Die Studie macht deutlich, dass der Versuch, eine vollständige „Unsichtbarkeit“ von erneuerbaren Energieanlagen aus möglichst vielen Regionen zu gewährleisten, zwar aus gesellschaftlicher Perspektive verständlich sein mag, aber ökonomisch und energetisch eine sehr hohe Belastung bedeutet. Die aufwändige Abwägung zwischen Schutz des Landschaftsbildes und Kosteneffizienz muss daher mit anderen Ansätzen zur Erhöhung der Akzeptanz kombiniert werden. Wichtig ist dabei auch, dass die Sichtbarkeit nicht immer strikt negativ wahrgenommen wird. Für viele Menschen symbolisieren Windräder und Solaranlagen Fortschritt und nachhaltiges Handeln, positive Identifikations- und Zukunftsbilder sind ebenfalls dokumentiert. Ebenso zeigen Erfahrungen, dass Konflikte oft nicht die Mehrheit der Bevölkerung betreffen, sondern von engagierten Minderheiten getragen werden.
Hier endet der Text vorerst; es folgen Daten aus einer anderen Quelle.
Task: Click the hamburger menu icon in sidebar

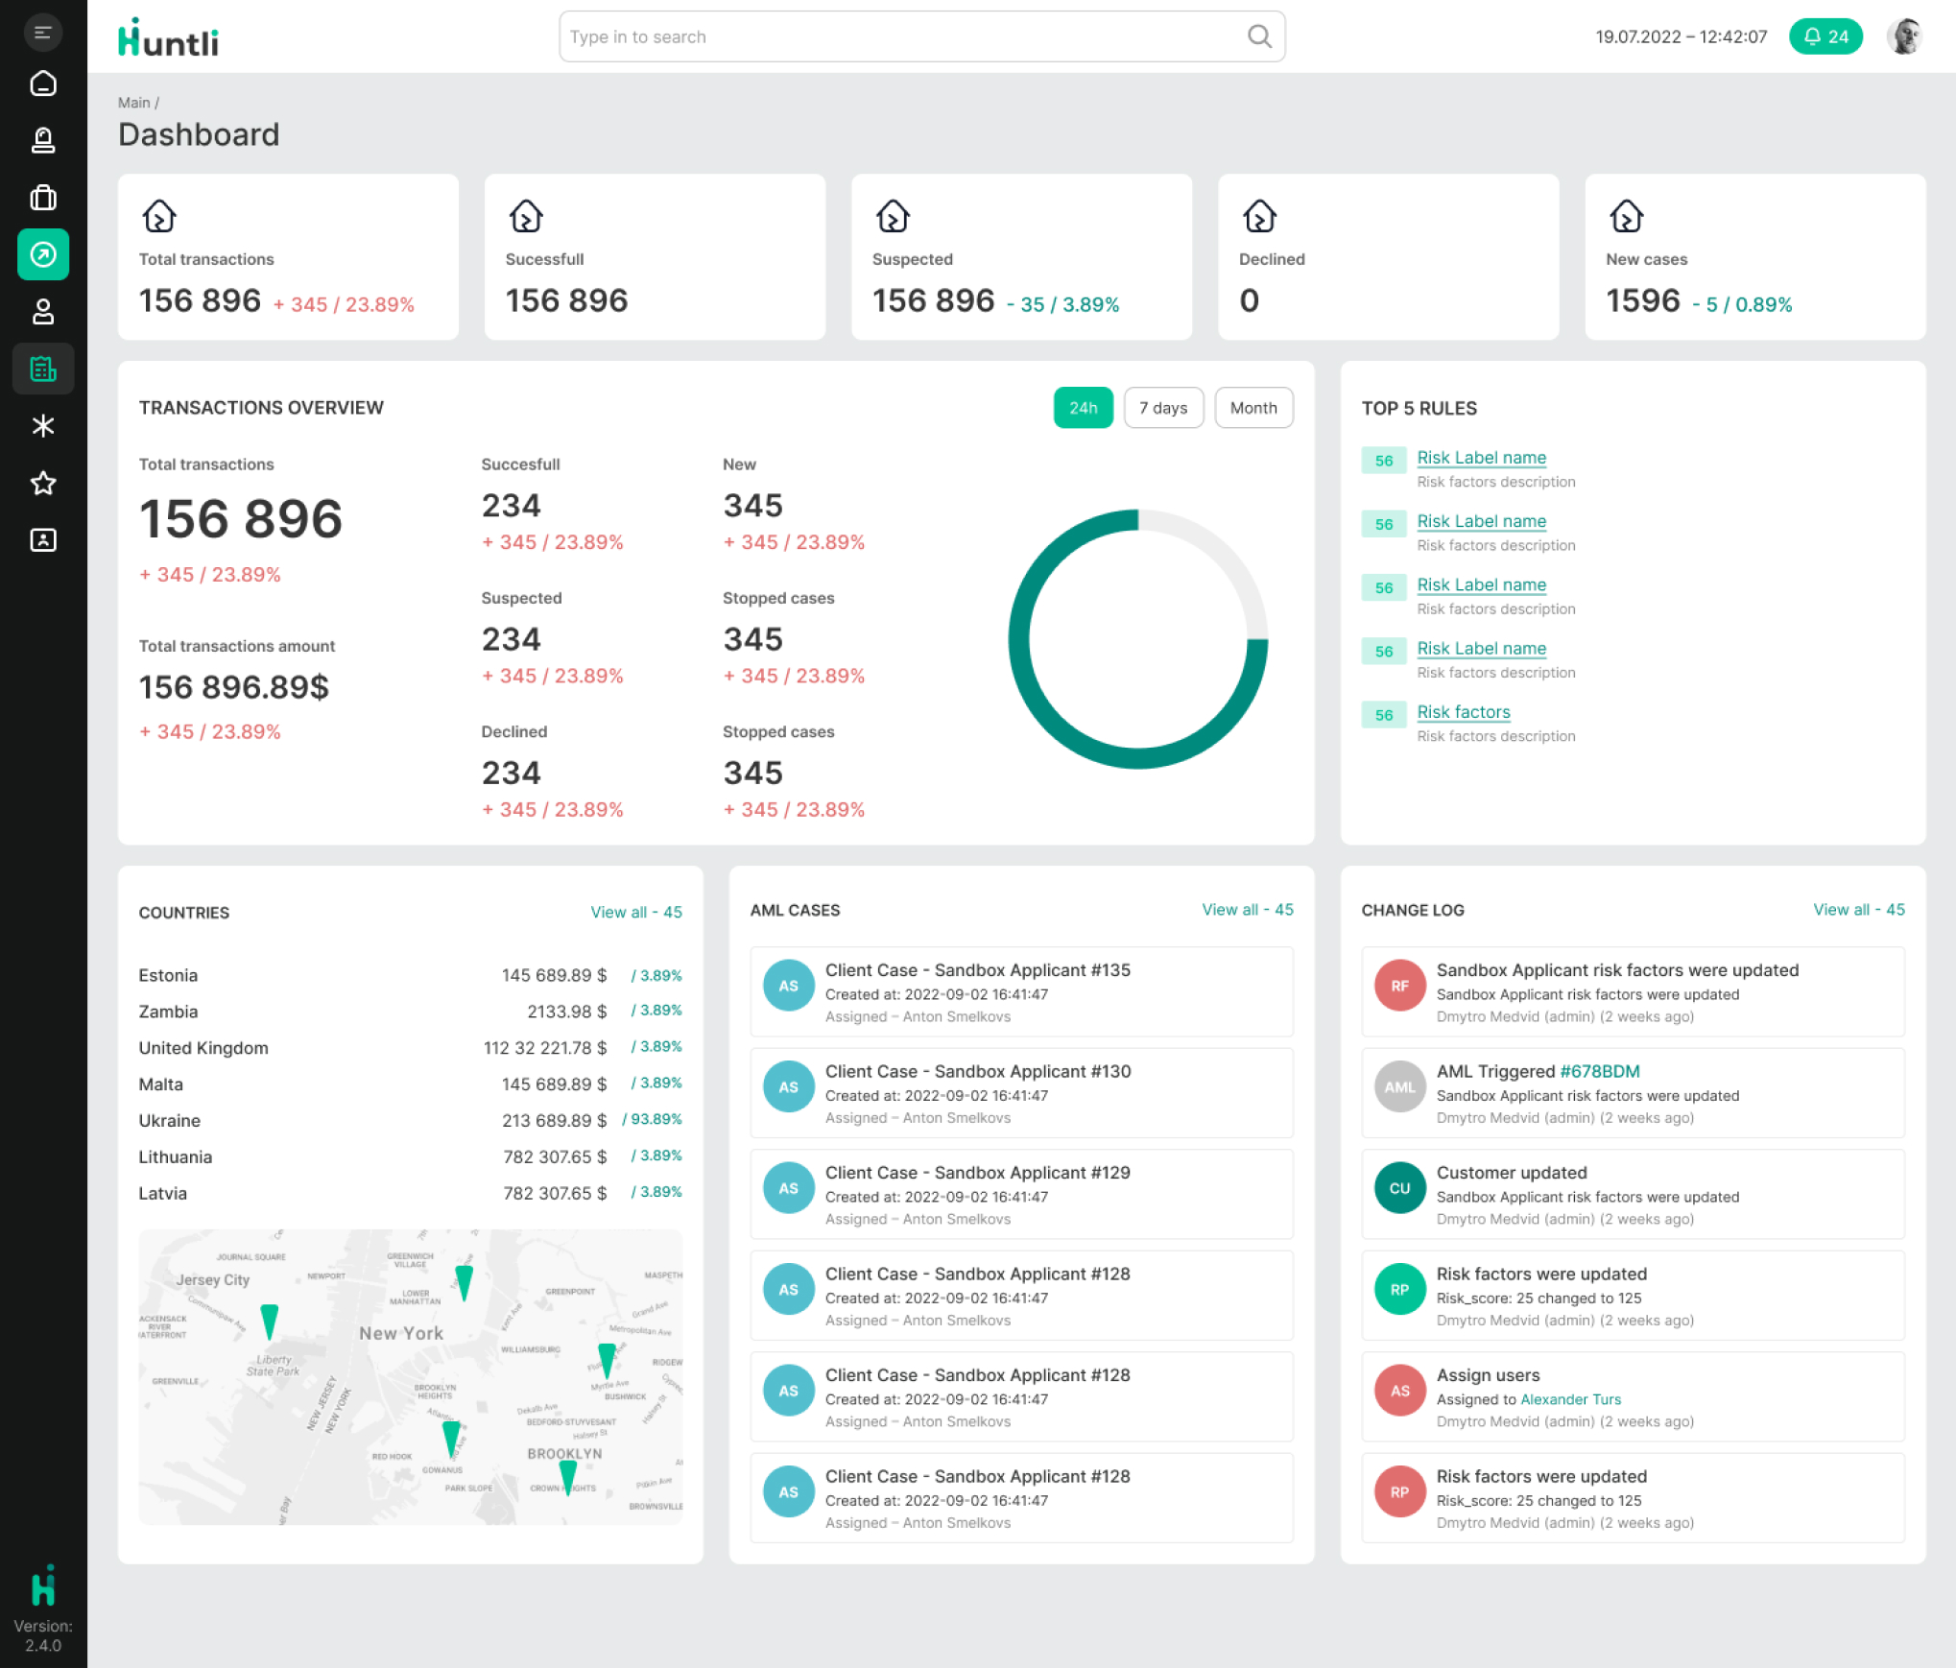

Akzeptanz basiert somit auf komplexen sozialen Dynamiken, die weit über den rein visuellen Eindruck hinausgehen. Die vorgestellte Methodik der Reverse-Viewshed-Analyse bietet politische Entscheidern und Planungsbehörden ein äußerst wertvolles Werkzeug. Sie können damit schon zu Beginn der Planung kommunal relevante sensitivitätszonen identifizieren und Ausschlussbereiche für erneuerbare Infrastruktur definieren, die ein ausgewogenes Verhältnis zwischen Landschaftsschutz und Energiewende ermöglichen. Die geographisch differenzierten Analysen zeigen, dass es in Deutschland durchaus zahlreiche Standorte gibt, die weder aus besonders empfindlichen landschaftlichen Sichtpunkten noch aus Ballungszentren sichtbar wären, und an denen kosteneffizient erneuerbare Anlagen errichtet werden können. Die Nutzung solcher „No-Regret“-Flächen kann helfen, Konflikte zu minimieren und gleichzeitig den notwendigen Ausbaupfad einzuhalten.
Für zukünftige Untersuchungen und Planungen wäre es sinnvoll, diesen Ansatz auf weitere Länder mit unterschiedlichen Landschafts- und Bevölkerungsverteilungen zu übertragen. Auch eine Kopplung mit partizipativen Verfahren und stärkere Berücksichtigung dynamischer Akzeptanzfaktoren könnten den Planungsprozess verbessern. Schließlich sollten auch optische Auswirkungen von Stromnetzausbau und anderen Infrastrukturmaßnahmen in zukünftige Modelle integriert werden, um ein vollständigeres Bild der Wechselwirkungen zu erhalten. Zusammenfassend lässt sich sagen, dass die klare Berücksichtigung der visuellen Belastungen erkennbar zur Akzeptanzsteigerung an der lokalen Ebene beiträgt und somit für eine sozialverträgliche Energiewende unerlässlich ist. Gleichzeitig zeigt sich jedoch, dass eine Komplettunsichtbarkeit mit hohen volkswirtschaftlichen Kosten und großen Herausforderungen für die Energiewende verbunden wäre.
Eine sinnvolle Balance zwischen Sichtbarkeitsschutz und wirtschaftlicher Machbarkeit ist daher notwendig – diese Studie zeigt erste Wege auf, wie diese Balance methodisch fundiert erkannt und politisch umgesetzt werden kann. Die Energiewende ist nicht nur eine technologische, sondern vor allem eine gesellschaftliche Herausforderung, die Planung und Partizipation gleichermaßen erfordert, um erfolgreich und nachhaltig gestaltet zu werden.